#### Data shown ####
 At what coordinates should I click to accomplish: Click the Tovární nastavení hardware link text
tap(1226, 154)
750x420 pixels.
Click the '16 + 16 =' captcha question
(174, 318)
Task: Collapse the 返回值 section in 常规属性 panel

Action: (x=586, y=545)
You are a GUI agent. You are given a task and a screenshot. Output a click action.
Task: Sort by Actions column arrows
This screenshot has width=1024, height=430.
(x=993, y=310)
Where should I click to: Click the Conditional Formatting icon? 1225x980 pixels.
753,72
####
#### Data shown ####
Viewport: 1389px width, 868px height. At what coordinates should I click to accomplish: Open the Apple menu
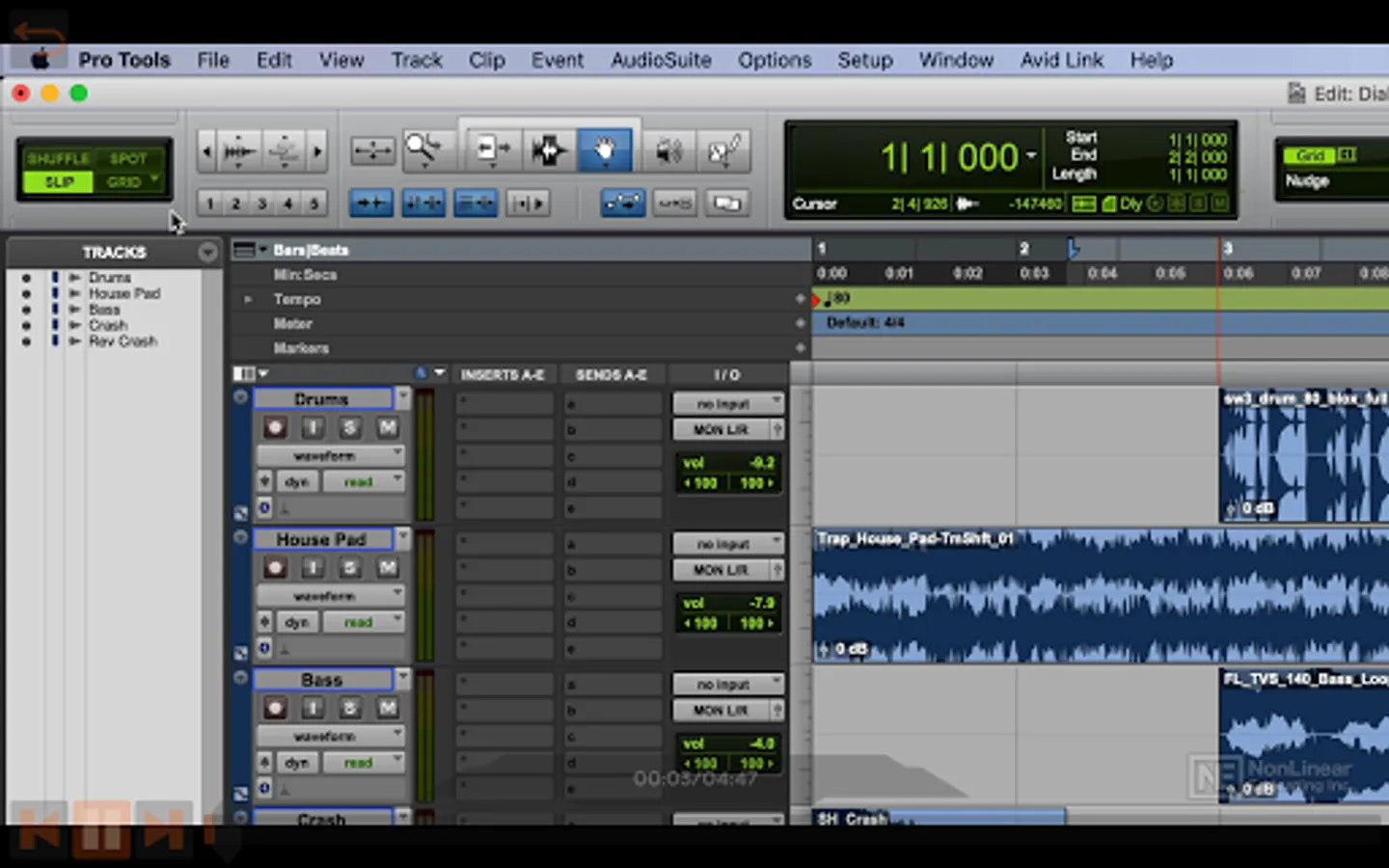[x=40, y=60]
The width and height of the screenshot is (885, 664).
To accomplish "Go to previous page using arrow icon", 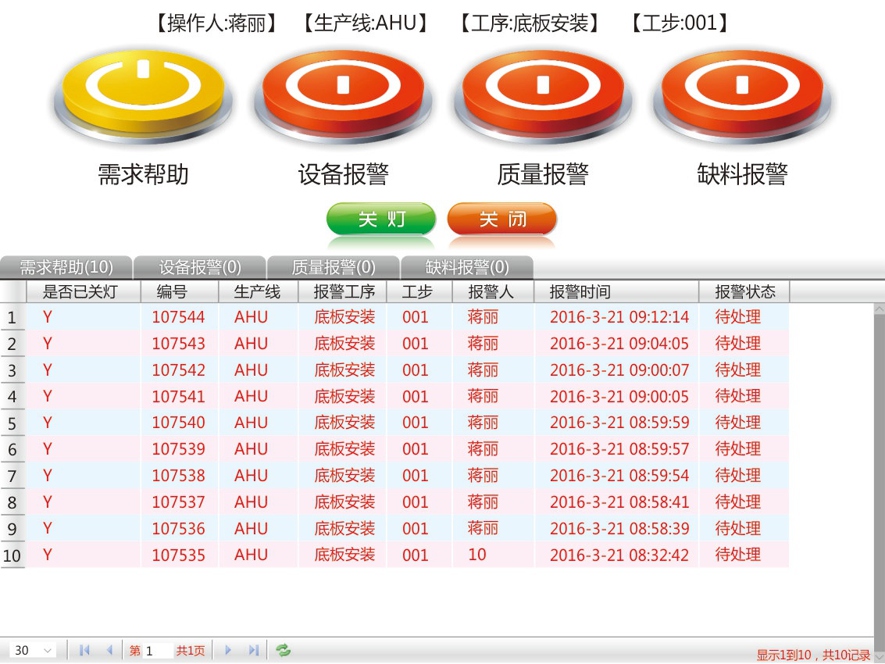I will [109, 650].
####
Task requirements: Everything above from the line containing "750x420 pixels." down to the line containing "Task: Sort by Actions column arrows" is to be transcribed exactly, with both of those lines included and nothing else added.

Answer to the exercise:
750x420 pixels.
Click the '16 + 16 =' captcha question
(174, 318)
Task: Collapse the 返回值 section in 常规属性 panel

Action: (x=586, y=545)
You are a GUI agent. You are given a task and a screenshot. Output a click action.
Task: Sort by Actions column arrows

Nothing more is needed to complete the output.